The Pilgrimage
IN THE NAME OF GOD, THE MOST GRACIOUS, THE DISPENSER OF GRACE
[22:15]
If anyone thinks that God will not succour him in this world and in the life to come, let him reach out unto heaven by any [other] means and [thus try to] make headway: and then let him see whether this scheme of his will indeed do away with the cause of his anguish.


* v.15 : I.e., that God is not enough to succour him: obviously an allusion to the type of man who “worships God on the borderline of faith” (verse 11 above) and therefore doubts His power to guide men towards happiness in this world and in the hereafter. The assumption of the majority of the commentators that the personal pronoun “him” relates to the Prophet Muhammad is, to my mind, very far-fetched and certainly not warranted by the context.

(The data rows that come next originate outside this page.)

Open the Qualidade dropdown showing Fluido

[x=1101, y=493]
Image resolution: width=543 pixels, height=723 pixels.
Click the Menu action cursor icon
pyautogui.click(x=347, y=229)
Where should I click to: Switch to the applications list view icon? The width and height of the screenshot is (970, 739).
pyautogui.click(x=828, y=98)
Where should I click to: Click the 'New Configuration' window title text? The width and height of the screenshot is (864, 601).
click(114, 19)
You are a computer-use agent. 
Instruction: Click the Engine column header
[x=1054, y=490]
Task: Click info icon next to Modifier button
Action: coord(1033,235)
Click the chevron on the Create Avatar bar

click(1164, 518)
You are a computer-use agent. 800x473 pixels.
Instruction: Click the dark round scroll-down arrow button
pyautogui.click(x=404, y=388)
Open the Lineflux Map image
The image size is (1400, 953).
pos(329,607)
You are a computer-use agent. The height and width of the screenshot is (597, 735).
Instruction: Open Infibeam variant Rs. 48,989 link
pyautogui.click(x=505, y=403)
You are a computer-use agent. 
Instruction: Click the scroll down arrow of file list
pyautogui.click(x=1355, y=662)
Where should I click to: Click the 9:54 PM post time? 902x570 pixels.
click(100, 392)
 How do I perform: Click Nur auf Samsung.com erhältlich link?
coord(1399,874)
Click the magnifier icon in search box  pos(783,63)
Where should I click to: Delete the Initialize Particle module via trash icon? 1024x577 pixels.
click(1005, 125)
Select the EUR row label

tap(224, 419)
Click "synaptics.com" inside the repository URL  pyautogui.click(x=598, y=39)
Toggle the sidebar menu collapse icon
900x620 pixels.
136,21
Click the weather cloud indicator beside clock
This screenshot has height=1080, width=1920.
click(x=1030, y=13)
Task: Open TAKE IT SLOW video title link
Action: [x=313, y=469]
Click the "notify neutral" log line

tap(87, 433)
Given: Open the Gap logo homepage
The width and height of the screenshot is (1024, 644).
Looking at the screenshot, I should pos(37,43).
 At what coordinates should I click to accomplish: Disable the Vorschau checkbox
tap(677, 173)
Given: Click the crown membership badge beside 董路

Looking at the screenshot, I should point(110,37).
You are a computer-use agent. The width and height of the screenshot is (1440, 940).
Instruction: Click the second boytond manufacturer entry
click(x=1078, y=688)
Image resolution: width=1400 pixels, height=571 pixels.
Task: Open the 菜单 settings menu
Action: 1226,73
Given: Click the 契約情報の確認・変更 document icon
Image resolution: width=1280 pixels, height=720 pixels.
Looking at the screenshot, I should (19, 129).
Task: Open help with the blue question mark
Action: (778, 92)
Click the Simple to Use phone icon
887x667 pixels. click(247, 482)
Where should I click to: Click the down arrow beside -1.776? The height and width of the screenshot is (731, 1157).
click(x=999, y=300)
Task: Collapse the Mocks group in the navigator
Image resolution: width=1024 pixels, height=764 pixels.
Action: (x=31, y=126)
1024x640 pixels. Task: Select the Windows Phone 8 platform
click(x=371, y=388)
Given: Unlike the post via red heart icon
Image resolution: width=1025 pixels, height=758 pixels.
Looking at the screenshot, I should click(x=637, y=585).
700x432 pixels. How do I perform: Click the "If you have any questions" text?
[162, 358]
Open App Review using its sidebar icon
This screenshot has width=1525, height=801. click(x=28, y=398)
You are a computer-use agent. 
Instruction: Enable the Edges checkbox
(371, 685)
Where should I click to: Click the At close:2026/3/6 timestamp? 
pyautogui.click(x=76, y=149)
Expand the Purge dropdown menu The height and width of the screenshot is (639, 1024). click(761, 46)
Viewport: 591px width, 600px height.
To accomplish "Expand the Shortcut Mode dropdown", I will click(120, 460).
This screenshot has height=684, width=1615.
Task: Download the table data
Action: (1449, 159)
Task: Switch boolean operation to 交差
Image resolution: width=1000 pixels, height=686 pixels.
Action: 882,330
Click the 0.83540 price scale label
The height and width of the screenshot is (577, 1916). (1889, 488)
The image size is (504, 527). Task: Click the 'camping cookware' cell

* The rendering of la-yaqta‘ as “let him [try to] make headway” is based on the accepted, tropical use of the verb qata‘a (lit., “he cut”) in the sense of “traversing a distance”: and this is the interpretation of yaqta‘ by Abū Muslim (as quoted by Rāzī). The expression “by any [other] means” (bi-sabab) relates to what has been said in verses 12-13 above.
* Lit., “that which causes anger” or “exasperation,” i.e., anguish at finding himself helpless and abandoned.